Digital marketing is not the future of marketing; it’s what marketing is – NOW. As Brad Jakeman, PepsiCo’s global beverage president, says, “There is no such thing as digital marketing. There is marketing – most of which happens to be digital.” (Source)
Just think about it. For better or for worst, people are addicted to their smart-phone and other device/forms of digital media, communication, and engagement. As a marketer, you need to go where your audience is, and have a strong presence there as well as a most engaging and compelling existence. Thus, if you want to capture an audience, digital should be your primary marketing effort.
The evolution of companies’ digital marketing strategy and presence has been slow.
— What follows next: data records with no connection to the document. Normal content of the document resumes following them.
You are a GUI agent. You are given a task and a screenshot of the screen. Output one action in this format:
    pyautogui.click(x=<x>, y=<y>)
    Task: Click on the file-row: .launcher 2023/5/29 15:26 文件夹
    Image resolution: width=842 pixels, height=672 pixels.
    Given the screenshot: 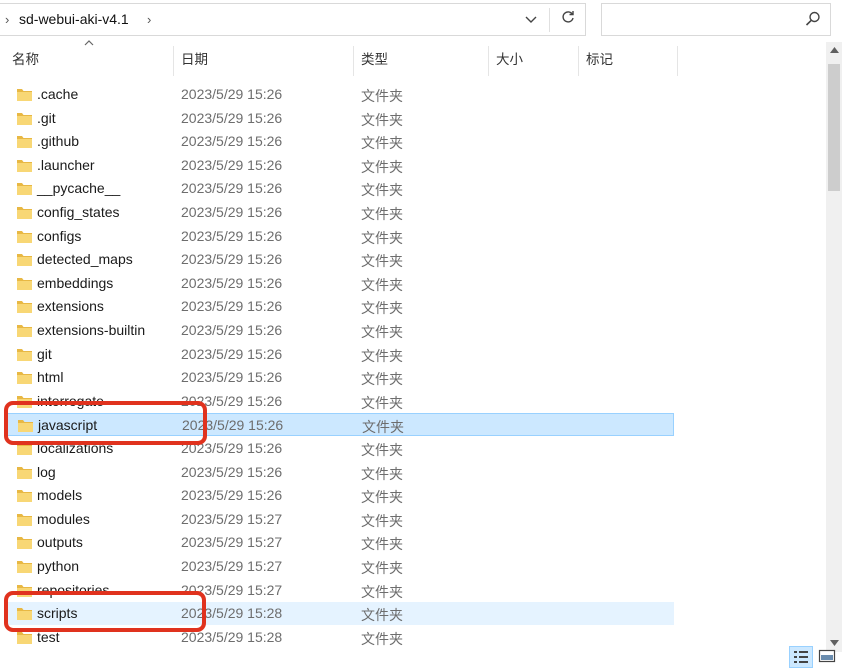 What is the action you would take?
    pyautogui.click(x=340, y=166)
Clearly, audience behavior of digital usage has outpaced companies’ digital marketing presence. From a strategic brand perspective, this is pitiful. You always want to be ahead of your audience by delivering innovation that affects their behavior in a positive way and creates bias to your brand.
Looking at the current job market for digital positions, things are still very segmented. Independent of management level, you see positions in social management, SEO, SEM, digital paid media, email, and a host of other specialty skill sets. And that is the main point here as it relates to the evolution of digital marketing jobs. These are skill sets. I would argue that they should not be specific job positions.
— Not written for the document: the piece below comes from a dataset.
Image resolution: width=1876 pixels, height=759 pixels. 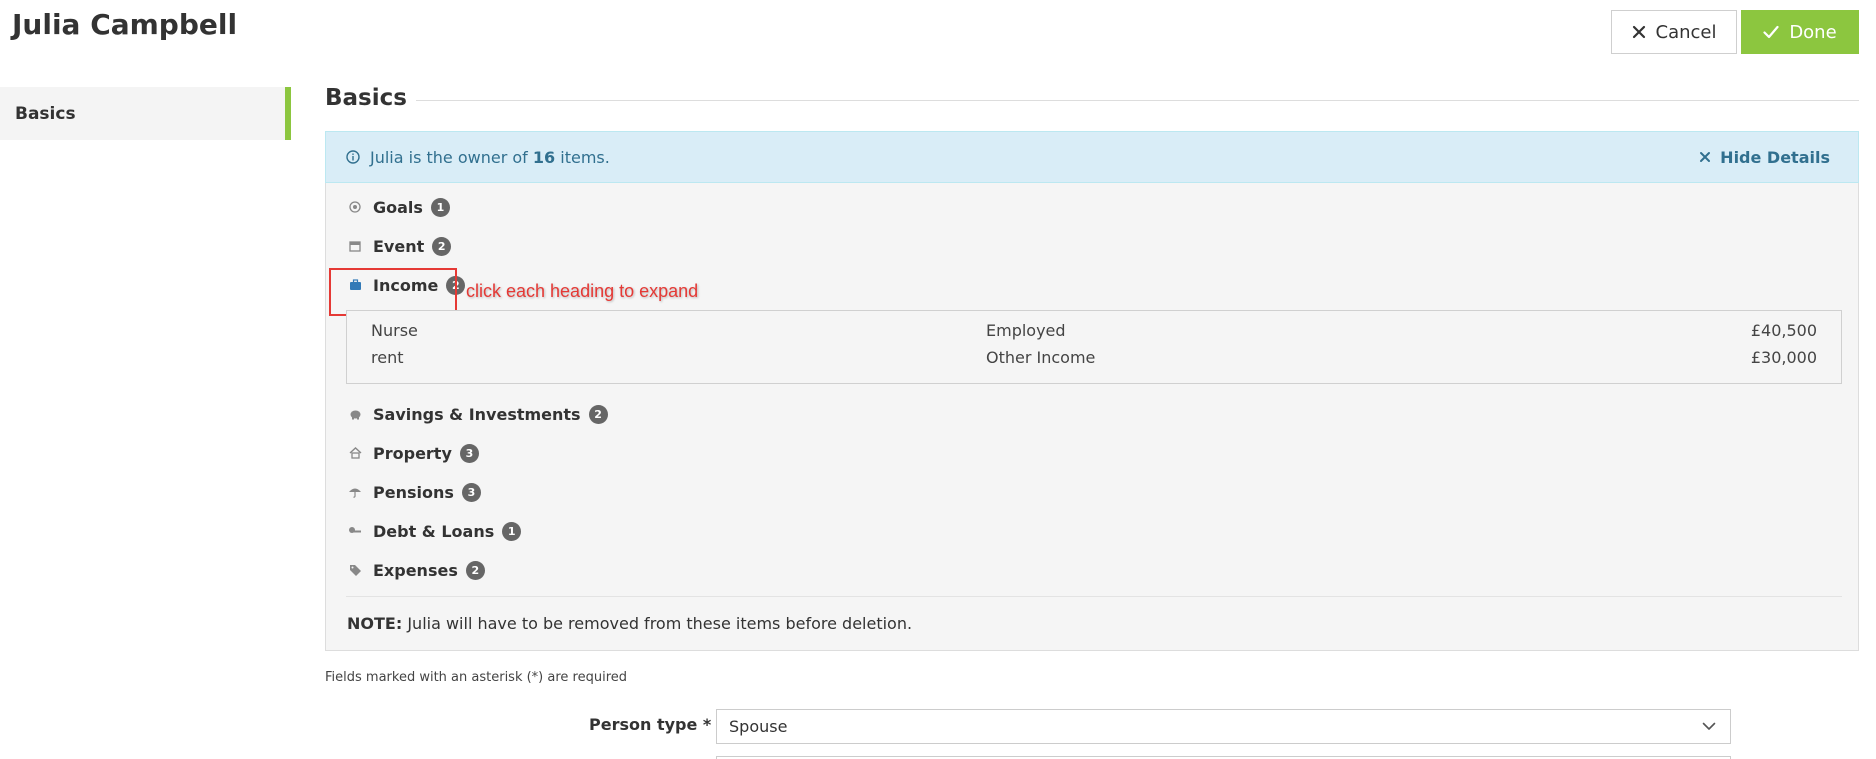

Lets take a second look at the objectives of marketing. Whether or not the target audience traverses sequentially through the sales marketing funnel or not, marketers should aim to create brand awareness, consideration, sales/conversion, and post sale loyalty and advocacy. These are marketing objectives.
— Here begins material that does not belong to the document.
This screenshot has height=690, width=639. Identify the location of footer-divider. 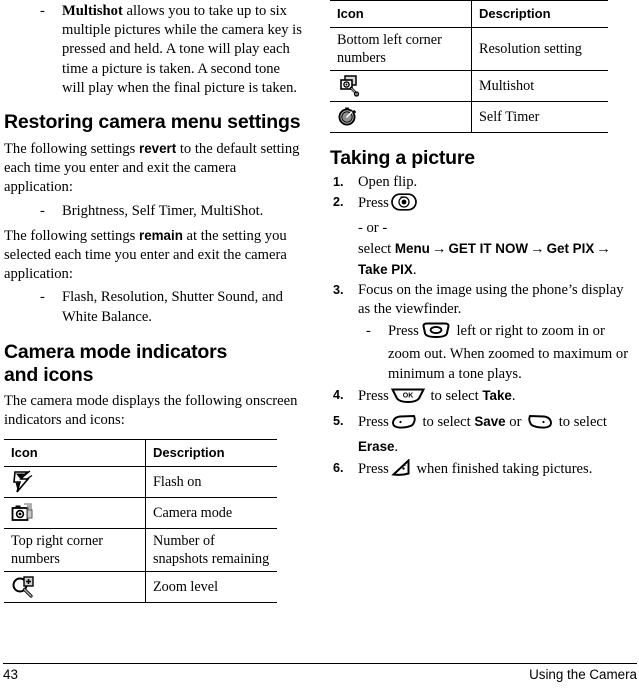
(320, 664).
When we look at digital marketing positions, can we deduce that a specific skill set position produces the marketing objectives in an orchestrated manner? I would argue no.
It is for that reason that I strongly suggest that digital marketing positions must evolve. The positions that are defined today are in fact skills sets. They should not be specific positions. They do not define an all-encompassing marketing responsibility.
So this perspective has direct ramifications on both job seekers and hiring companies. For job seekers … even if you have a current position in a specific digital marketing skill set, work to expand your knowledge and experience. Take it upon yourself, even if your company does not define that as part of your job description. Make sure your skills continuously grow and that you remain a desired job candidate, even if you are very happy in your current solution.
For hiring companies … I ask one simple question – Do you have a marketing leader that truly understands the alignment of marketing objectives and digital implementation? I have seen far too many “marketing leaders” attempting to integrate and orchestrate digital marketing and not understand how various implementations align to marketing objectives. They merely “wing it” as they are expected and without fully understanding how each channel and digital implementation has significance to marketing objectives. Unfortunately some marketing leaders leave some specific digital implementations to junior personnel without understanding how the specific digital implementation relates to marketing objectives. These marketing leaders know they need to do social, SEO, and other digital tasks, but are not sure how these practices fully integrate in their marketing strategy and plans to produce positive empirical results.
In summary, both job seekers and employers should start working on job descriptions and responsibilities across the broad spectrum of digital marketing. Yes, this means that job positions need to cover a broader depth of skill sets and at the same time need to remain deep in experience of specific skills sets. The outcome of this digital marketing evolution will produces greater measurable brand results.